In Ohio, tens of thousands of residents were without power or water Wednesday in the aftermath of at least eight tornadoes that spun across the state Monday. One person was killed and more than 140 injured.

At least 60,000 people lacked water service in the Dayton area, where ice and water distribution centers were set up. A utility said power had been returned to some 35,000 customers Wednesday, but tens of thousands still were awaiting restoration.

Gov. Mike DeWine declared an emergency in three hard-hit counties, allowing the state to bypass purchasing requirements to speed up delivery of essentials like water and generators.

“We get our share,” DeWine told President Donald Trump on Tuesday, responding to the president’s remark in a personal call that he didn’t think of Ohio when he thought of tornadoes.

“Whatever we have to do, we’ll do,” Trump told the governor. “We’ll take good care of you.”
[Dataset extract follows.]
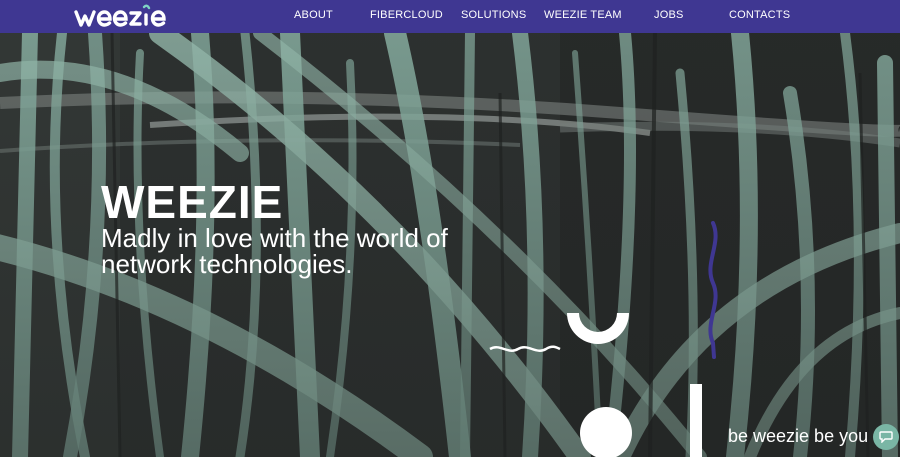 This screenshot has width=900, height=457. Describe the element at coordinates (606, 432) in the screenshot. I see `circle-decoration` at that location.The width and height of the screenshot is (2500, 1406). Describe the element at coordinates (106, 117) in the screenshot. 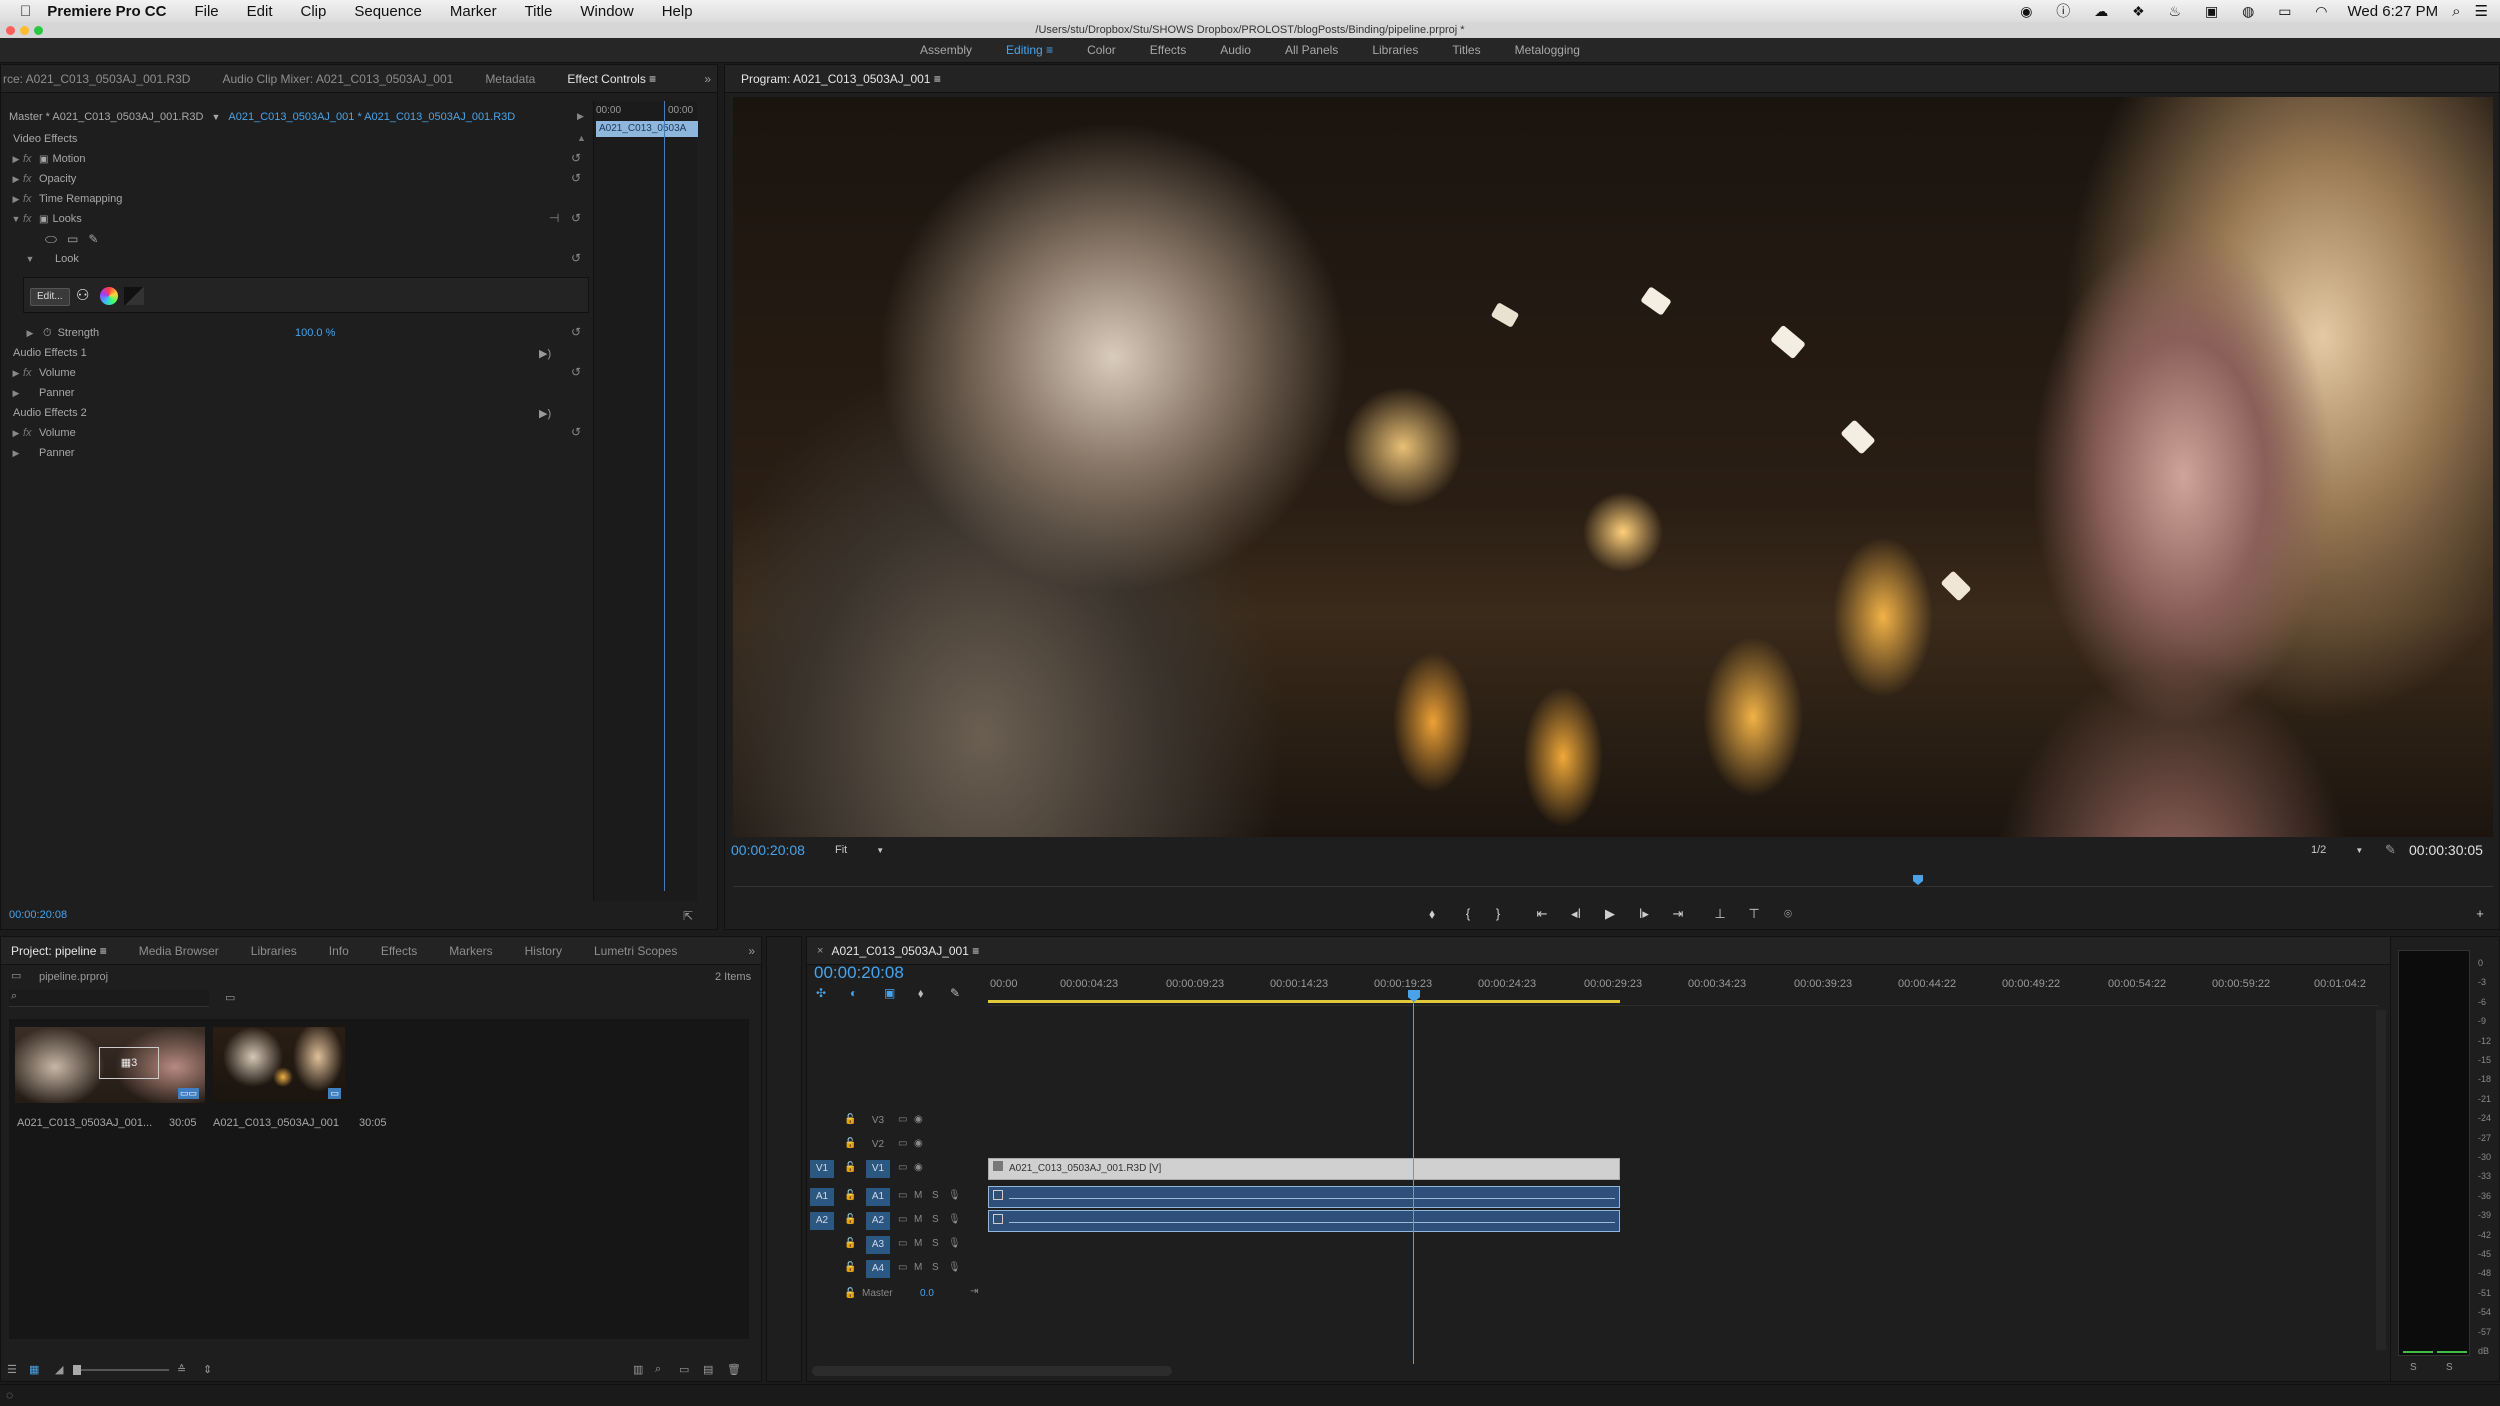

For Dayton resident Mike Harrington, Monday’s storms brought back memories of one of the state’s worst disasters. That happened on April 3, 1974, when one of the most violent tornadoes ever recorded struck Xenia, Ohio, 15 miles east of Dayton, killing 32 people and nearly wiping the city off the map.

Harrington, now 63, survived that 1974 storm, riding it out in a pitch black locker room at his high school where his track coach rushed athletes caught by the storm during practice.

On Monday, memories of that disaster came racing back as he stood outside his home near Dayton watching the lightning in the clouds and a cellphone alert told him to take cover immediately.

This time a twister roared through about 10 minutes from his house, one of at least three powerful storms that caused widespread damage in the Dayton area.

At the church in Vandalia, where Harrington works as a multimedia specialist, the steeple was toppled and the building is so beat up that it may have to be torn down.